(Data records)

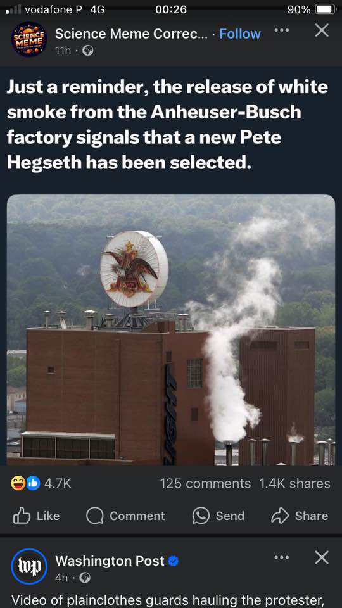Share the meme post

[x=300, y=516]
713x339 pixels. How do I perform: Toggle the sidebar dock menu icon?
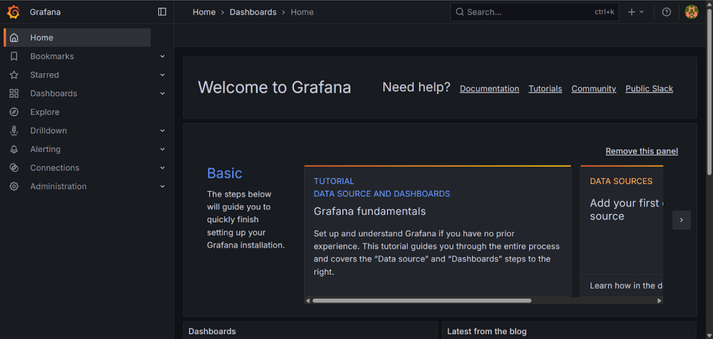[162, 12]
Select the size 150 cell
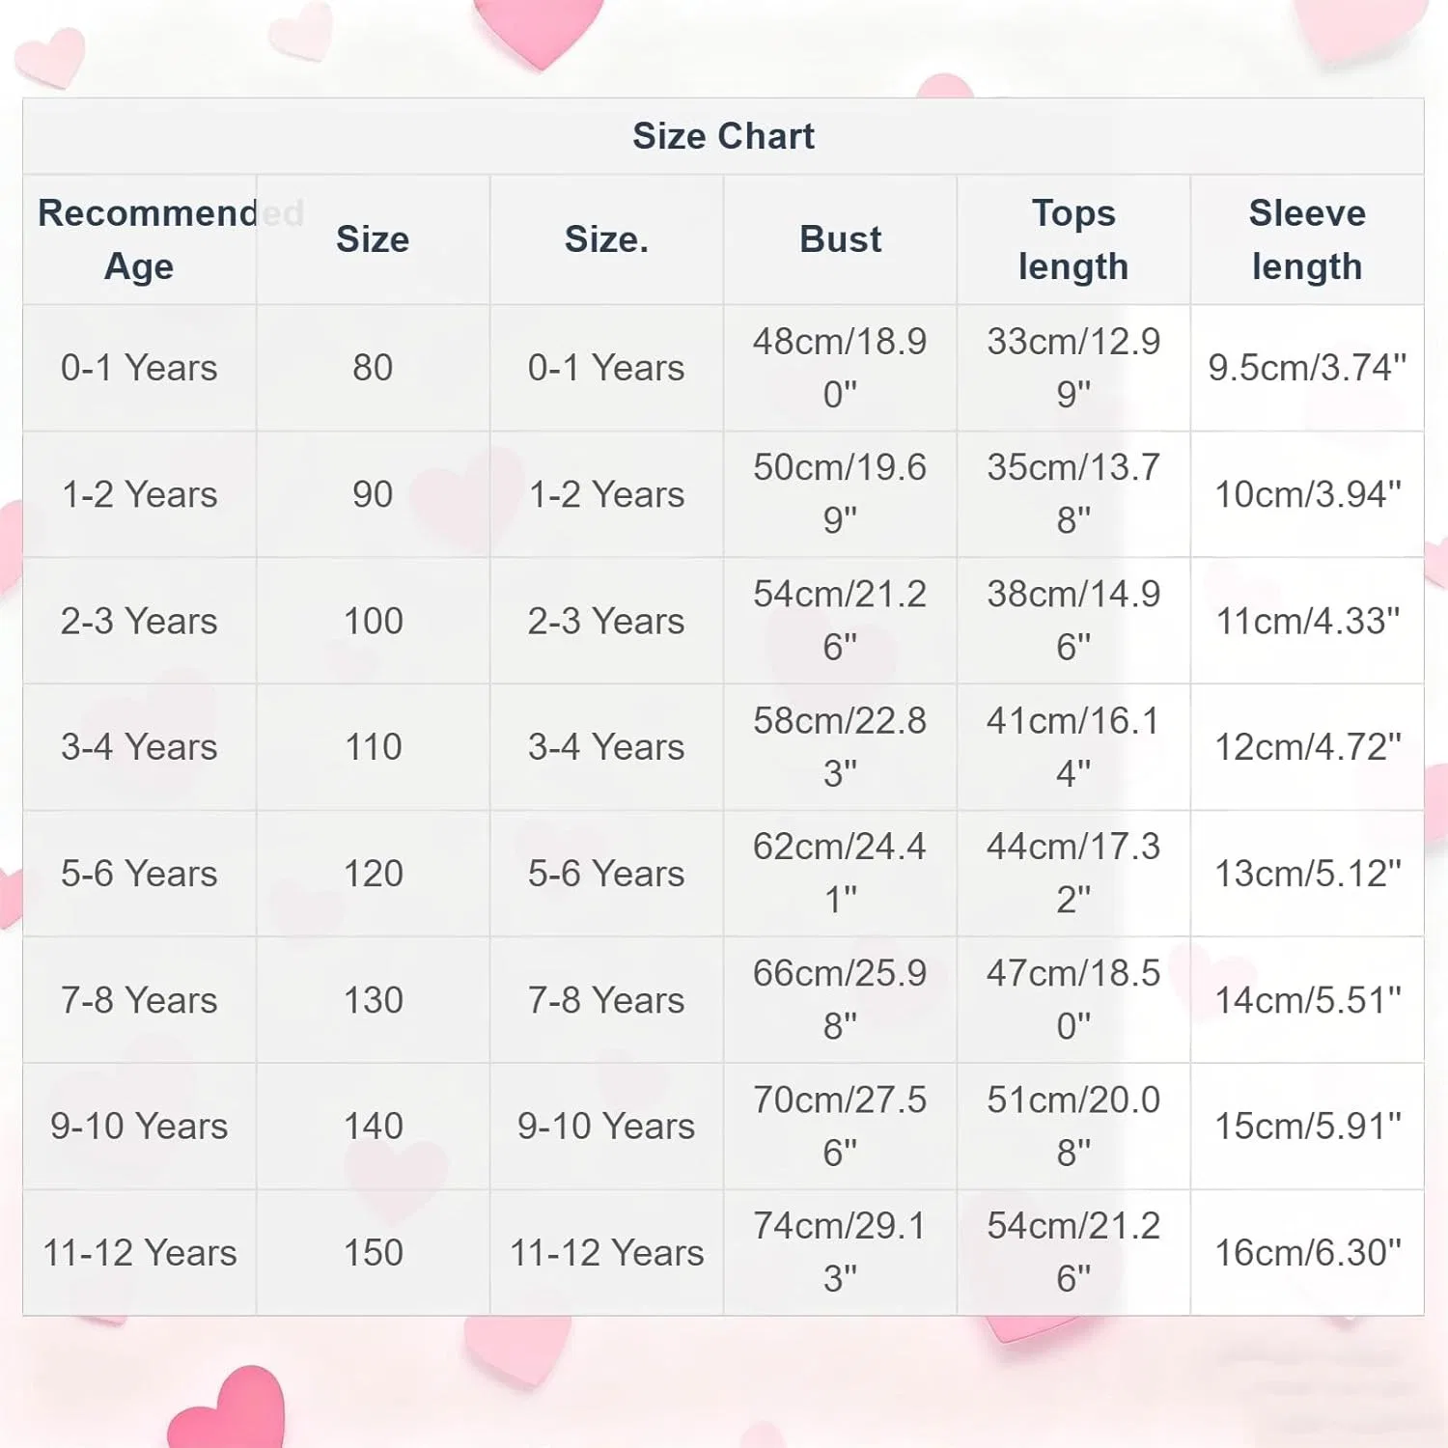This screenshot has height=1448, width=1448. pyautogui.click(x=373, y=1253)
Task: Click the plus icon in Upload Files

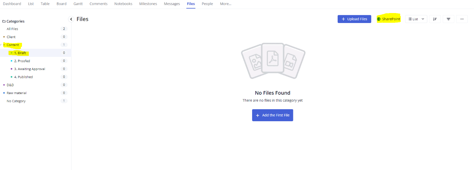Action: coord(343,19)
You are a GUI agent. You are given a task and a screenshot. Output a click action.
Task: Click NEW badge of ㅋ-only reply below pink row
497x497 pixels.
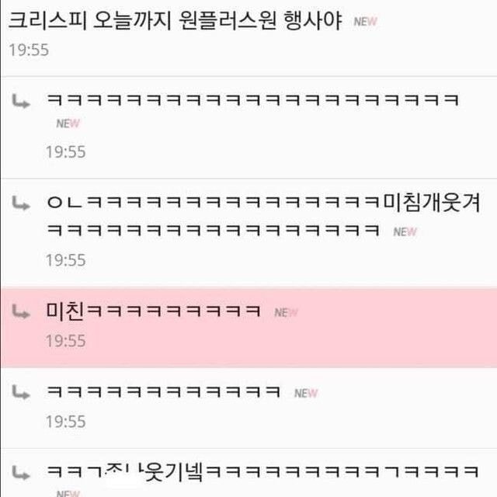[306, 394]
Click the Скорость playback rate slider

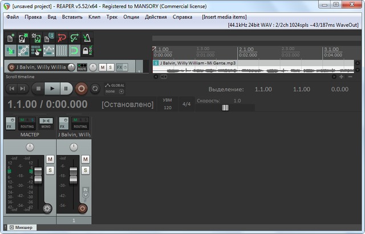coord(225,108)
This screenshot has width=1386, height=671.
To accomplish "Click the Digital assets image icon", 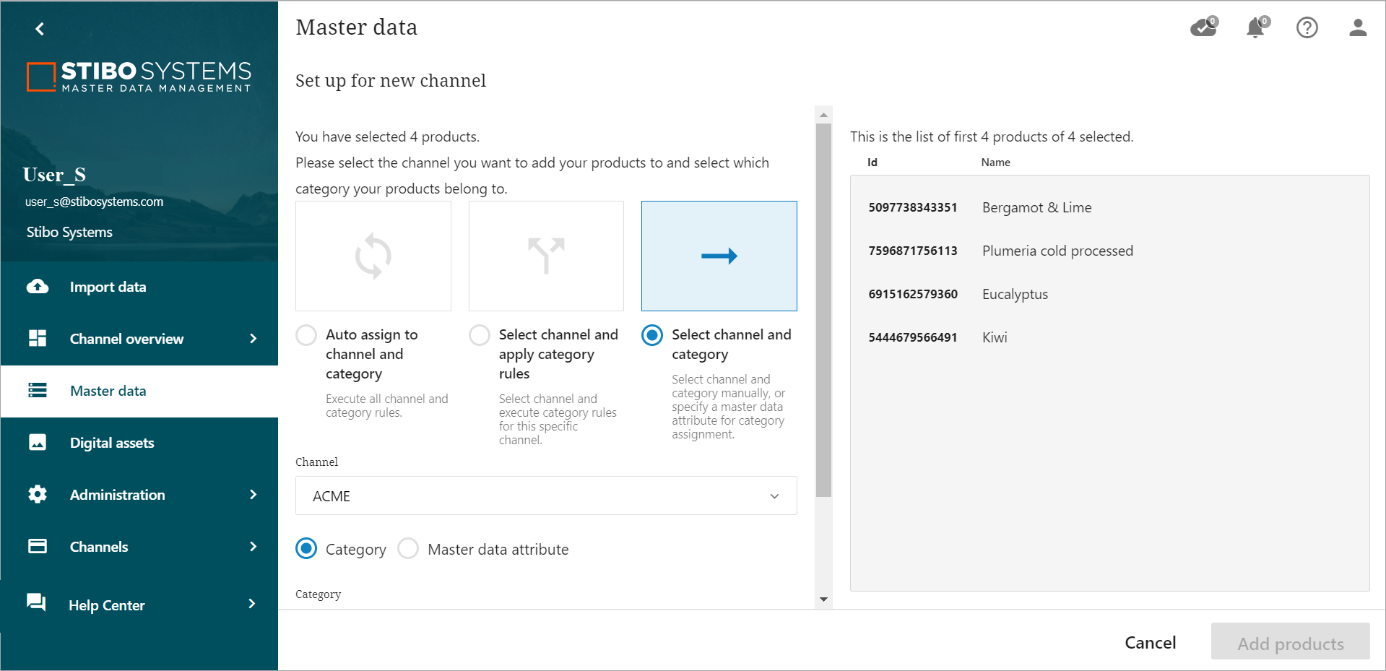I will click(38, 443).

→ **WHAT THIS TASK INVOLVES**
Above are the records; please give again, exactly and in full, only the lines that run from the line with "Select the size 150 cell" through the line with "This screenshot has width=1386, height=671.", with no pictures.

→ **WRITTEN SOLUTION**
Select the size 150 cell
This screenshot has height=1448, width=1448. pyautogui.click(x=373, y=1253)
Task: Click the plus icon in Upload Files

Action: coord(343,19)
You are a GUI agent. You are given a task and a screenshot. Output a click action.
Task: Click NEW badge of ㅋ-only reply below pink row
497x497 pixels.
[306, 394]
Click the Скорость playback rate slider

coord(225,108)
This screenshot has width=1386, height=671.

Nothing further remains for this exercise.